Before he could complete his sentence, the ship shuddered violently as it lurched one way and then a couple seconds later, shifted the other way. Both men were thrown against one wall in the chamber and then hard against the other. Kless screamed at the computer to explain what just happened.

The computer reported a chunk of nascent matter had just been ejected from the hole and appeared to have some unusual quantum alignments. Its mass was in flux, varying from 1018 to 1025 kilograms.

"Impossible!" shouted Kless. "You're telling me this thing's mass is changing from an asteroid to a moon and back in a matter of seconds?"

The computer ignored the finer points of the size ranges of planetary objects and confirmed that was the source of the current changes to the local gravitational field. And that the chunk of ejected matter had missed the ship.

"Things are coming out of the white hole, yet we're being drawn into it. Explain that!" he demanded of the computer. It was unable but confirmed the readings were accurate though unprecedented.

"OK, then go," said Kless to Jenkins.

He replied, "I'm on my way. But...I might need some help. I don't know how long I can stay in this zone before I start Riding again. I might need a fix.
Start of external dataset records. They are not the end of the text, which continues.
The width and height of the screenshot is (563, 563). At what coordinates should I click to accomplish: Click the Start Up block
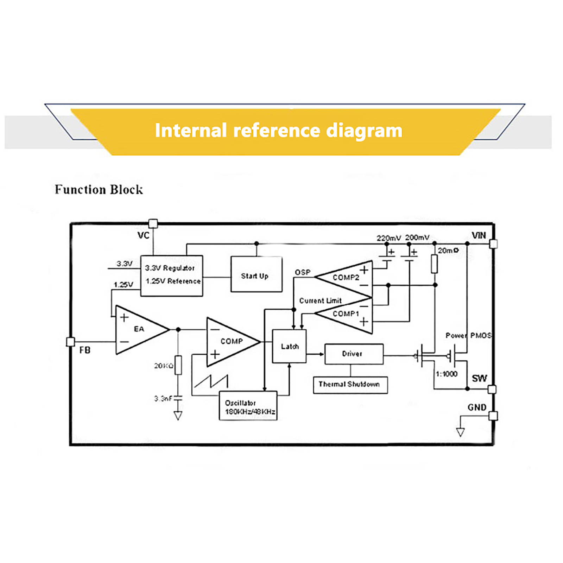tap(256, 274)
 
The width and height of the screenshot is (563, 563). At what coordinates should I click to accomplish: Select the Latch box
tap(289, 346)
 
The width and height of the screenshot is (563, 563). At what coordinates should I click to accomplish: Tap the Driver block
tap(354, 354)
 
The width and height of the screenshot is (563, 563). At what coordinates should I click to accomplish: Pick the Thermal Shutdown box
tap(350, 385)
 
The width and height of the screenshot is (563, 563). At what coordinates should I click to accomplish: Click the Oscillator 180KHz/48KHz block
tap(248, 406)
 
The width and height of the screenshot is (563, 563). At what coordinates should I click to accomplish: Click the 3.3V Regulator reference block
tap(171, 276)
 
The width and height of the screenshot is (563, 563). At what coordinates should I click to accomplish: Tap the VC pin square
tap(153, 223)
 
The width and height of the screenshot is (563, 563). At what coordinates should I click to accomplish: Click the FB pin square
tap(70, 342)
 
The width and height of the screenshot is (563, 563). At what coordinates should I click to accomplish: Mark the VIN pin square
tap(493, 243)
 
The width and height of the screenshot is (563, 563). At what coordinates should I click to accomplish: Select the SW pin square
tap(492, 389)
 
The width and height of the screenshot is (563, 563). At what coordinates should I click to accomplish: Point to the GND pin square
tap(493, 416)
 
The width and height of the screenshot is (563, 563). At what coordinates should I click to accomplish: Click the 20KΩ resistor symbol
tap(178, 365)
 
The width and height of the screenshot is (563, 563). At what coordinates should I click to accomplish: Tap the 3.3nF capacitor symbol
tap(178, 398)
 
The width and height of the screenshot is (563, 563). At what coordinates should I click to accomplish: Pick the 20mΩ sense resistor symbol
tap(435, 264)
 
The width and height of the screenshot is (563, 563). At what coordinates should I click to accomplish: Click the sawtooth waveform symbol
tap(211, 381)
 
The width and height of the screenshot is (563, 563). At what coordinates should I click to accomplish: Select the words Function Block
tap(99, 190)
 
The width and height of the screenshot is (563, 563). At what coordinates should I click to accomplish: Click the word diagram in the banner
tap(364, 131)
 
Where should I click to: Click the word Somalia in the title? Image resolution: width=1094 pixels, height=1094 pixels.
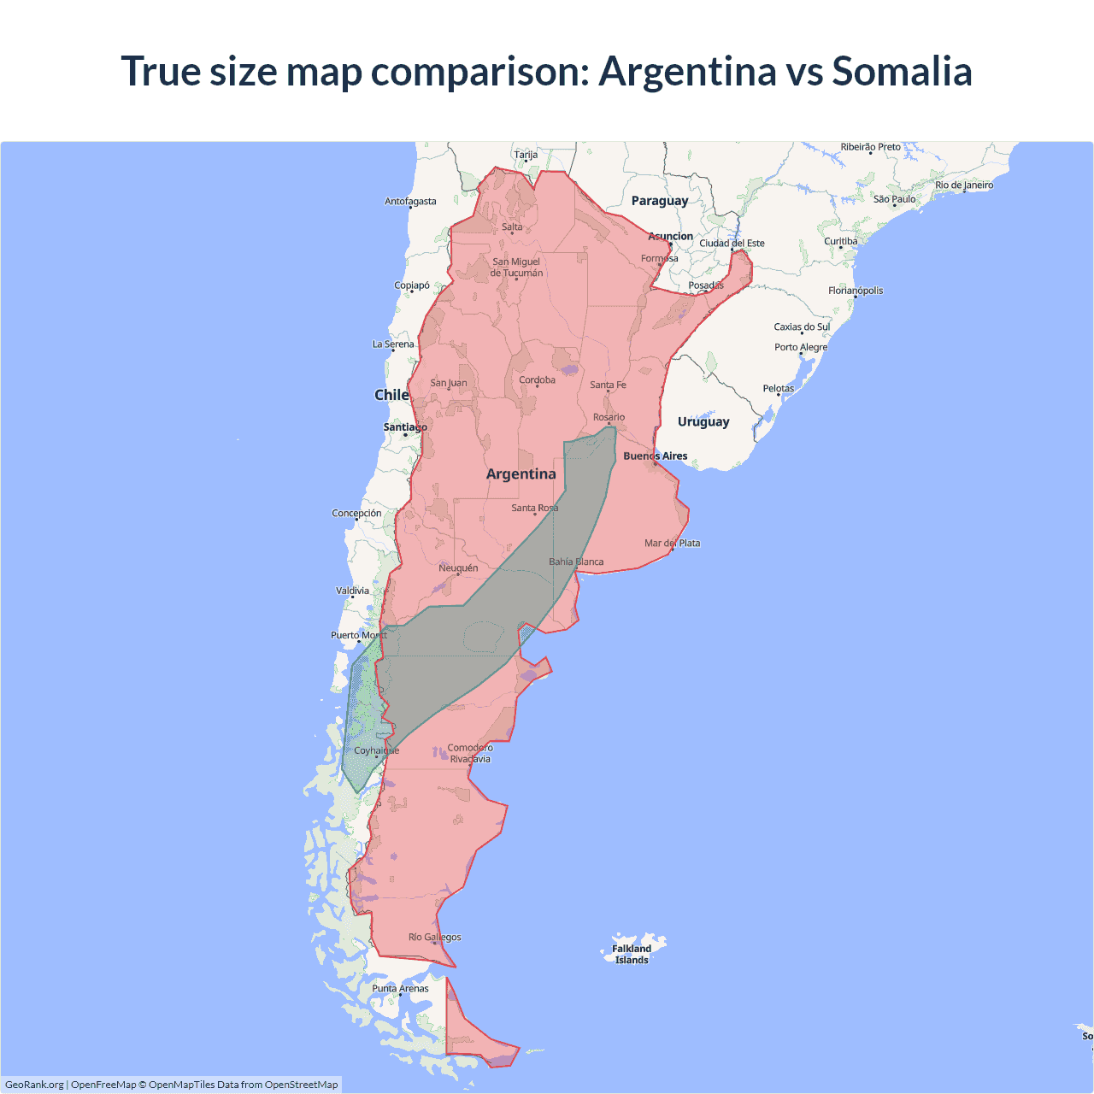click(902, 71)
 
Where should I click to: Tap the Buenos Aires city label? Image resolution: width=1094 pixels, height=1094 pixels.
click(655, 456)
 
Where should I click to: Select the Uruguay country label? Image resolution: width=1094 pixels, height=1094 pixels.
click(703, 421)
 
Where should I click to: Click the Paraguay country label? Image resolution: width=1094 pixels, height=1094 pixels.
click(659, 201)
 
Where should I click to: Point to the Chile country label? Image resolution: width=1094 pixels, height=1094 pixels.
click(391, 395)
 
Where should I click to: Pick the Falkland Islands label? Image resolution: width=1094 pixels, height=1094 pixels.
click(632, 954)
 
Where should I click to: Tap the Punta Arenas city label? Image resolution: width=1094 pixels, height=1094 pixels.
click(400, 989)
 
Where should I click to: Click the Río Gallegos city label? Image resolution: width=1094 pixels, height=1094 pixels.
click(434, 938)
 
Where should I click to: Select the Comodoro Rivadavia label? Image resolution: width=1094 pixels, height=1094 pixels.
click(470, 753)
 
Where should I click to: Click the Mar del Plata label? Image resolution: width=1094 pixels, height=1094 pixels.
click(672, 544)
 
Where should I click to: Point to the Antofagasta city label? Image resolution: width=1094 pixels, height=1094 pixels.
click(410, 202)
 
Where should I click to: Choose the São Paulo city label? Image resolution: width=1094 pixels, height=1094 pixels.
click(894, 199)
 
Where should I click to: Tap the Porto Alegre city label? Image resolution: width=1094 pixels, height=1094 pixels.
click(801, 347)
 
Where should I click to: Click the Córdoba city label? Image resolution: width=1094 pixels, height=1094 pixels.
click(537, 380)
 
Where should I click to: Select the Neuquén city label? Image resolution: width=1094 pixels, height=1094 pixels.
click(458, 568)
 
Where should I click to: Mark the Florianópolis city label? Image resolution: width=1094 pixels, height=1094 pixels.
click(856, 291)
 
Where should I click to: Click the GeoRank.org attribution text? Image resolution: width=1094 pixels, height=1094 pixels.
click(34, 1085)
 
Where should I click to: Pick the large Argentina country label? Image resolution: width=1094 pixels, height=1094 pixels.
click(521, 474)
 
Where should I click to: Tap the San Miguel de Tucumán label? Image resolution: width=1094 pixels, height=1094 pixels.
click(516, 268)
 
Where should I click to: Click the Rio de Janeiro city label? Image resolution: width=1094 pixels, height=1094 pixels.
click(964, 185)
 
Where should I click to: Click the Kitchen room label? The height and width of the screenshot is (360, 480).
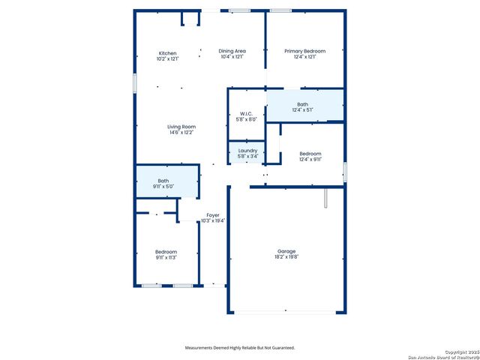click(x=167, y=52)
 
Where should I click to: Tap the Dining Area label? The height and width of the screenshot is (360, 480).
click(x=232, y=51)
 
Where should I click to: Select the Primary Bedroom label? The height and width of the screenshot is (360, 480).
click(x=304, y=51)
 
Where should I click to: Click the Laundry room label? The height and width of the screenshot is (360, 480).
click(x=248, y=151)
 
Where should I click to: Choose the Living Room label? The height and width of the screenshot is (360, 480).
click(x=181, y=127)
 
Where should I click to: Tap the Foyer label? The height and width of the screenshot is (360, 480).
click(x=213, y=215)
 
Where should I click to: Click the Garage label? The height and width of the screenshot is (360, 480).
click(x=286, y=251)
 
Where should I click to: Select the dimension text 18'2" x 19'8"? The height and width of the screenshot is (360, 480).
click(x=286, y=256)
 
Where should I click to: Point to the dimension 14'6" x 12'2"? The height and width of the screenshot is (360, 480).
click(x=181, y=133)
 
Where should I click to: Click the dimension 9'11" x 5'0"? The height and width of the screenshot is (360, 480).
click(x=163, y=185)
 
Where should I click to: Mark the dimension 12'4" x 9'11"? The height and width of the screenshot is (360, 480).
click(x=310, y=158)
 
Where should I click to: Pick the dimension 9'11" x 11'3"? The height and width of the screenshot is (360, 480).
click(x=166, y=256)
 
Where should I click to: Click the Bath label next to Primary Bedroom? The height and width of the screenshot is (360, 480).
click(x=302, y=104)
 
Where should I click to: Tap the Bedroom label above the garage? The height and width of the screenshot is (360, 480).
click(x=310, y=152)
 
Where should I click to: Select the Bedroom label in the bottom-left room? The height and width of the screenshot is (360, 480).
click(x=166, y=251)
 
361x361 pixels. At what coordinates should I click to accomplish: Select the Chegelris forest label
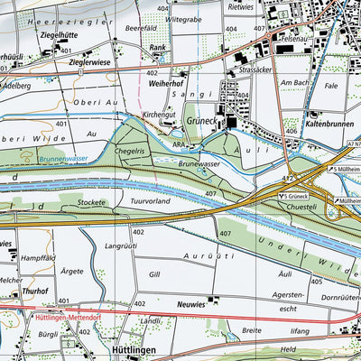tap(130, 152)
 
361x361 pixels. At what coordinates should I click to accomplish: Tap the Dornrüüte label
tap(341, 297)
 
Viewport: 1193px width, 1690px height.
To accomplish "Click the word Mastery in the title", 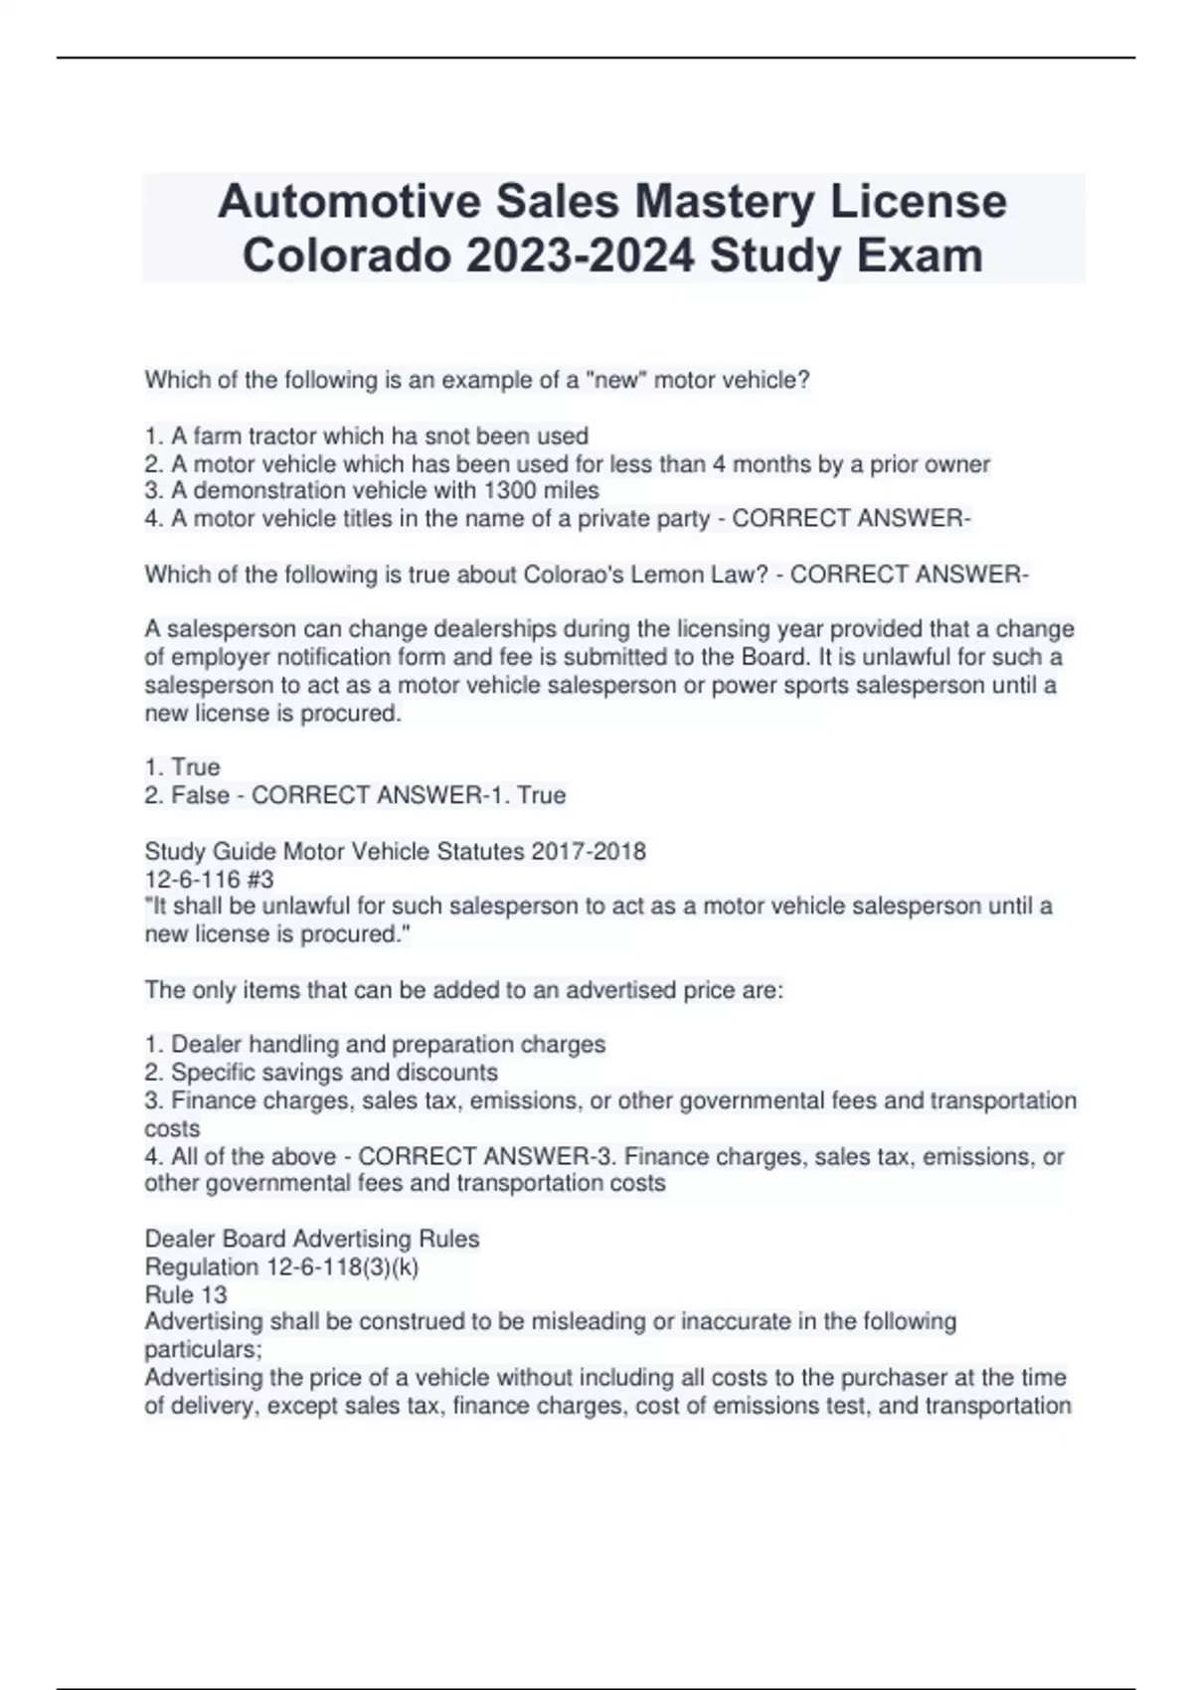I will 725,202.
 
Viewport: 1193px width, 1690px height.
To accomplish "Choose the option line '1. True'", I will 183,766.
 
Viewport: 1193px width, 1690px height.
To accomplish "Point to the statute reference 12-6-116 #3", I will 209,879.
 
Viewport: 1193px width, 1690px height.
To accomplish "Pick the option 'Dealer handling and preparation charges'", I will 388,1044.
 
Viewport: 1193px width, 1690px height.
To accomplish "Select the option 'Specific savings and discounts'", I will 334,1072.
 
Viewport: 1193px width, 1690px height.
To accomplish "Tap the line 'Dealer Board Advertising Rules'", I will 312,1239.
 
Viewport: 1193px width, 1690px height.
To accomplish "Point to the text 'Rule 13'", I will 186,1294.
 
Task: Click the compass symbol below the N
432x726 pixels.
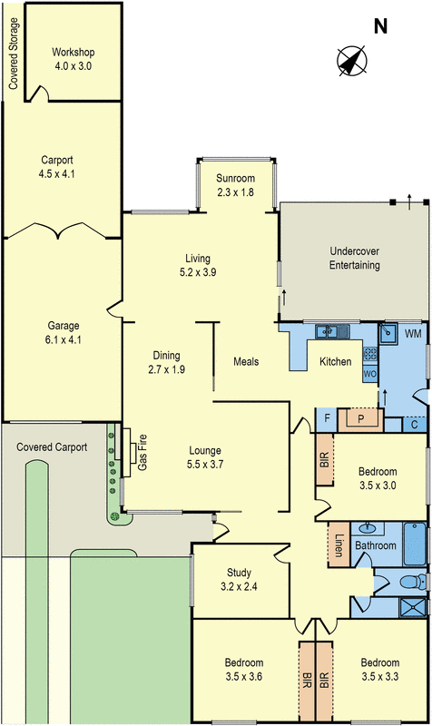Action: pyautogui.click(x=352, y=61)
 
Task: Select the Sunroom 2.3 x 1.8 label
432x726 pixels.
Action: pyautogui.click(x=235, y=185)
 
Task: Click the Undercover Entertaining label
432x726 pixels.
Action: pyautogui.click(x=355, y=259)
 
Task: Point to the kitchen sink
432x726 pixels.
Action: pyautogui.click(x=332, y=331)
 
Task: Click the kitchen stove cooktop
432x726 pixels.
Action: pyautogui.click(x=370, y=354)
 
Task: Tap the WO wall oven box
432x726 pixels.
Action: pyautogui.click(x=370, y=374)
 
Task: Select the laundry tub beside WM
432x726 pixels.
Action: pyautogui.click(x=388, y=333)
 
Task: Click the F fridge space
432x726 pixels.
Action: pyautogui.click(x=327, y=419)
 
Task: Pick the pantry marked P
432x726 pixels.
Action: pyautogui.click(x=361, y=419)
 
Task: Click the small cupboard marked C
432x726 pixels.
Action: pyautogui.click(x=415, y=424)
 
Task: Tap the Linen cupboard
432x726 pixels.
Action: pyautogui.click(x=339, y=544)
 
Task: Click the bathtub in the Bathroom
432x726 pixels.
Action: pyautogui.click(x=415, y=544)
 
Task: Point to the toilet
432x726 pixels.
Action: pyautogui.click(x=413, y=582)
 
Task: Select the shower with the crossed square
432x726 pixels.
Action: pyautogui.click(x=413, y=607)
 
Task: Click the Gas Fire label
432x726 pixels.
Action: pyautogui.click(x=142, y=452)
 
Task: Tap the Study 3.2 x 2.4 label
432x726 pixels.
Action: pyautogui.click(x=239, y=580)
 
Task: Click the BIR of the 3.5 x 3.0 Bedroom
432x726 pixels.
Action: pyautogui.click(x=324, y=459)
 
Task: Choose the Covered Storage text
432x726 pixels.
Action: pyautogui.click(x=14, y=54)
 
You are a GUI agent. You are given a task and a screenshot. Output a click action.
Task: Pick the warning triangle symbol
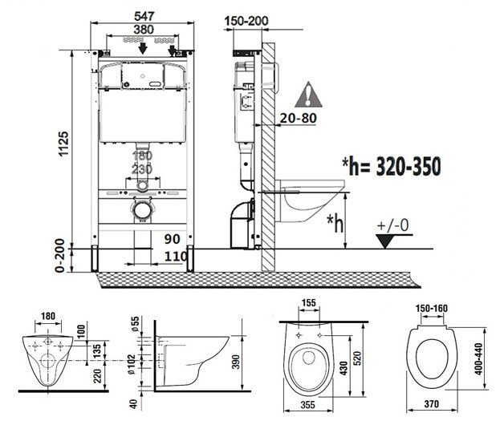tap(308, 98)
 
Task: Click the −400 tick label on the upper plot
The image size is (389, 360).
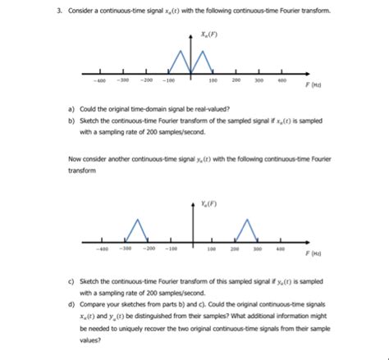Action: (99, 80)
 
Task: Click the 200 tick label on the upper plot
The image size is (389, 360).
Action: (236, 80)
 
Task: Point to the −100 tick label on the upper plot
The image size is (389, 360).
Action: (167, 80)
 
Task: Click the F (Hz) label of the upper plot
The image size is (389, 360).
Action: (312, 84)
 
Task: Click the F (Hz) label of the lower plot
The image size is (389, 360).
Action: (311, 254)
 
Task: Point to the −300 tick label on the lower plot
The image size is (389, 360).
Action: (126, 248)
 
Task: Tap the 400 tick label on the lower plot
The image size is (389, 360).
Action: (281, 248)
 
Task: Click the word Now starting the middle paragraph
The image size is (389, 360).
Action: (75, 158)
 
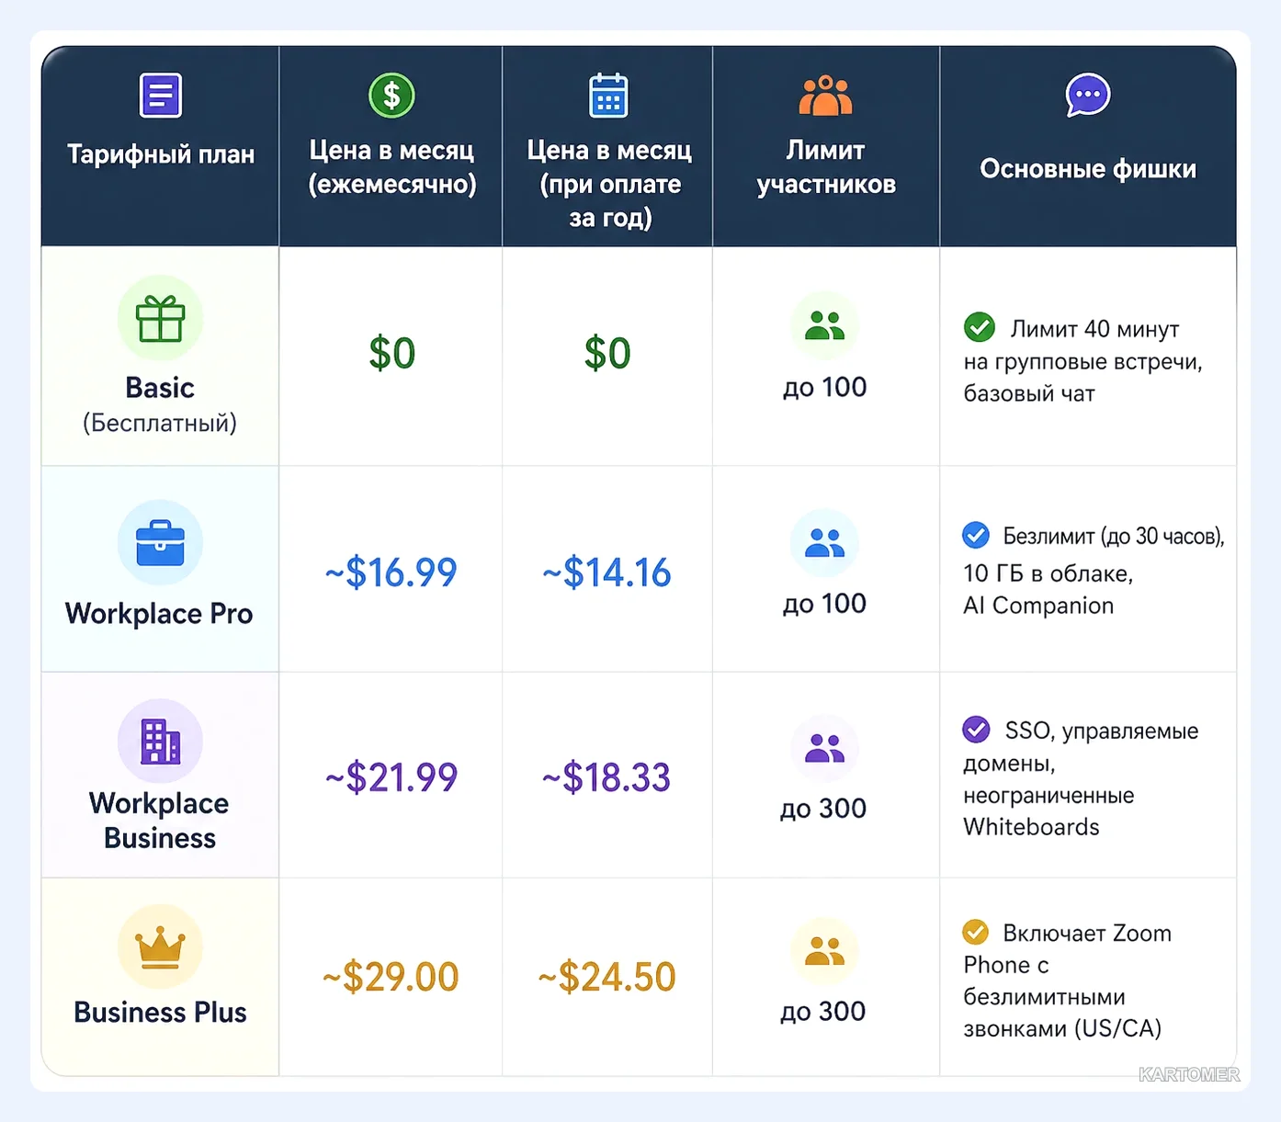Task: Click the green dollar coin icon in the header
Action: (x=391, y=96)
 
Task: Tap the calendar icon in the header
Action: (x=608, y=96)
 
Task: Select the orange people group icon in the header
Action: (x=825, y=96)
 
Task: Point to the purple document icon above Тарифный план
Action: (x=160, y=96)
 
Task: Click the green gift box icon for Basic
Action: (x=160, y=318)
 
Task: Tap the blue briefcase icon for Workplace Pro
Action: (x=160, y=543)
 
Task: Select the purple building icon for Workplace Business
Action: (x=160, y=742)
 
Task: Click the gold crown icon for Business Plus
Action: (x=160, y=946)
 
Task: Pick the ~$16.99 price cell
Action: (x=391, y=572)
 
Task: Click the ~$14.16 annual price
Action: (x=606, y=572)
If you get me some ammonia, oil, salt, and a simple acid, anything, vinegar, lemon juice, with a small heat source, I can change a bit of the stardust brick into G-root."

"Sounds like a grocery list."

"The galley would have all of that. That's the point. The process is quite simple and fast and doesn't require anything that wouldn't be found as standard issue in a galley. I should know, I invented it," he said boastfully.

"Why not?" Kless said. Then he paused and asked, "So...had you been testing this out before, making it in the galley? Maybe even occionally spilling bits of stardust?"

Before Jenkins could answer, Kless said, "Fuck it. I don't want to know. I don't care. Tell me where to meet you and I'll see you there."

Jenkins told him the location. And with that, Kless left, gun in hand, followed by Jenkins.